Symptoms of kidney failure in the terminal stage


Patients with end-stage chronic renal failure should receive replacement therapy.

CKD grade 5, uremia, GFR less than 15 ml/min. Actually, at this stage, the patient should receive substitution treatment - hemodialysis or peritoneal dialysis.

  • The kidneys practically cease to produce urine, diuresis decreases up to anuria, edema appears and increases, pulmonary edema is especially dangerous.
  • The skin is icteric-gray, often with traces of scratching (skin itching appears).
  • Uremic toxins tend to bleed more easily, bruise easily, bleed gums, and bleed from the nose. Gastrointestinal bleeding is not uncommon - black stools, vomiting in the form of coffee grounds. This exacerbates the existing anemia.
  • Against the background of electrolyte shifts, neurological changes occur: peripheral - up to paralysis, and central - anxiety-depressive or manic states.
  • Hypertension is not amenable to treatment, severe cardiac arrhythmias and conduction disturbances, congestive heart failure is formed, and uremic pericarditis may develop.
  • Against the background of acidosis, noisy arrhythmic breathing is noted, a decrease in immunity and congestion in the lungs can provoke pneumonia.
  • Nausea, vomiting, loose stools are manifestations of uremic gastroenterocolitis.

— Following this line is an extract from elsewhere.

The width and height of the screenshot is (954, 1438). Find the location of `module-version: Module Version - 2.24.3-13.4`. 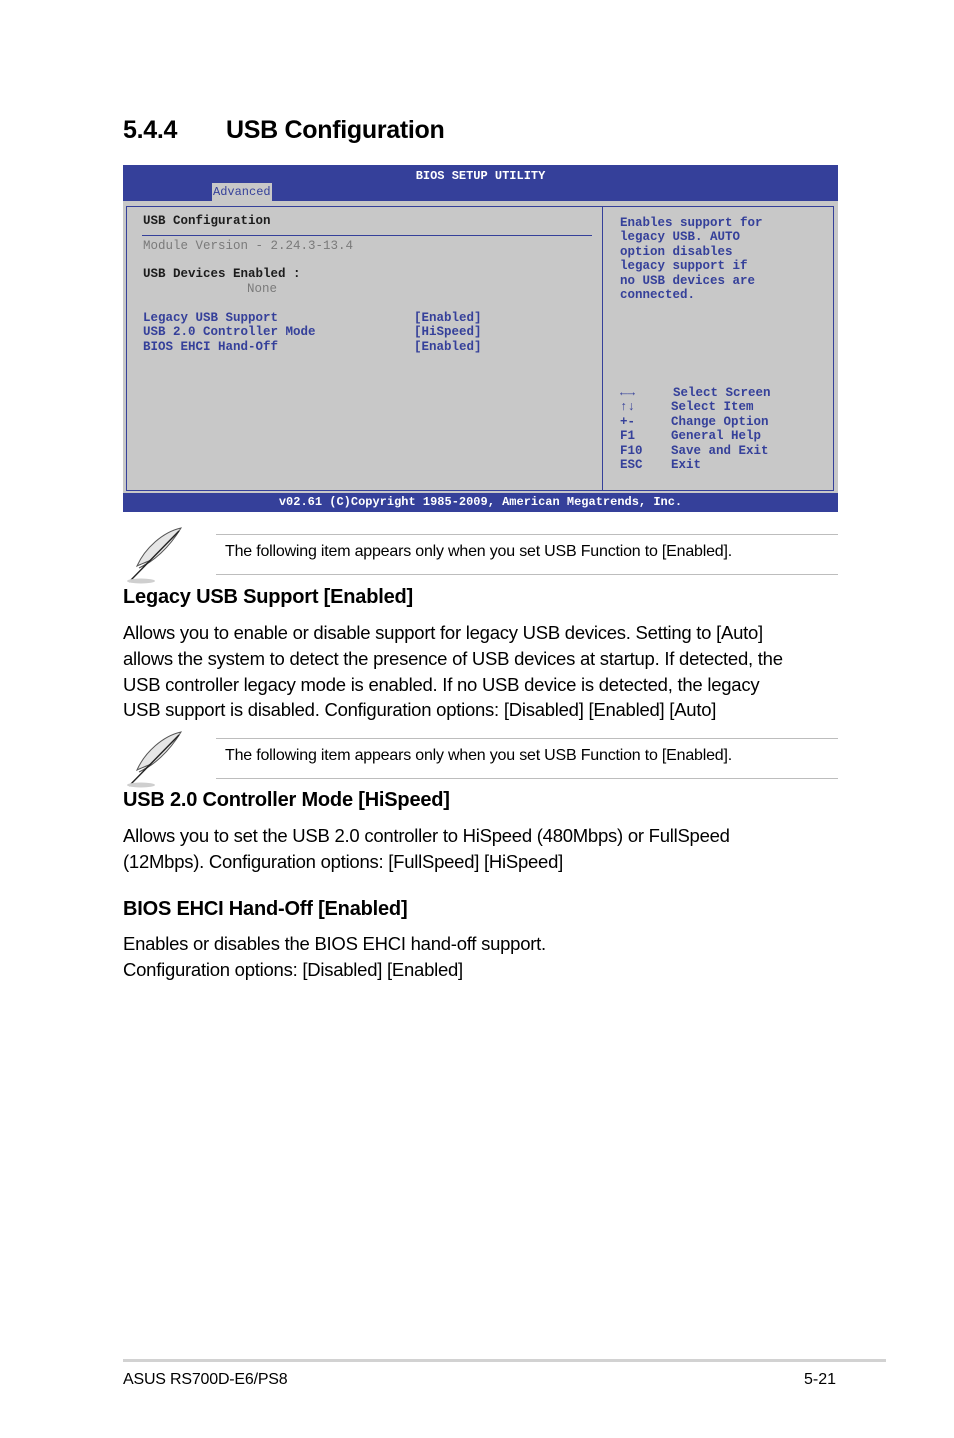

Without hemodialysis, the life expectancy of such patients is calculated in weeks, if not days, so patients should come to the attention of a nephrologist much earlier.

Thus, the specific symptoms that allow a diagnosis of renal failure to develop develop quite late. The most effective treatment is possible at stages 1-2 of CKD, when there are practically no complaints. But minimal examinations - urine and blood tests - will give fairly complete information. Therefore, it is so important for patients at risk to be regularly examined, and not just to see a doctor.

Which doctor to contact

Chronic renal failure or chronic kidney disease is treated by a nephrologist. However, a therapist, pediatrician, family doctor can also suspect kidney damage and refer the patient for additional examination. In addition to laboratory tests, ultrasound of the kidneys and plain radiography are performed.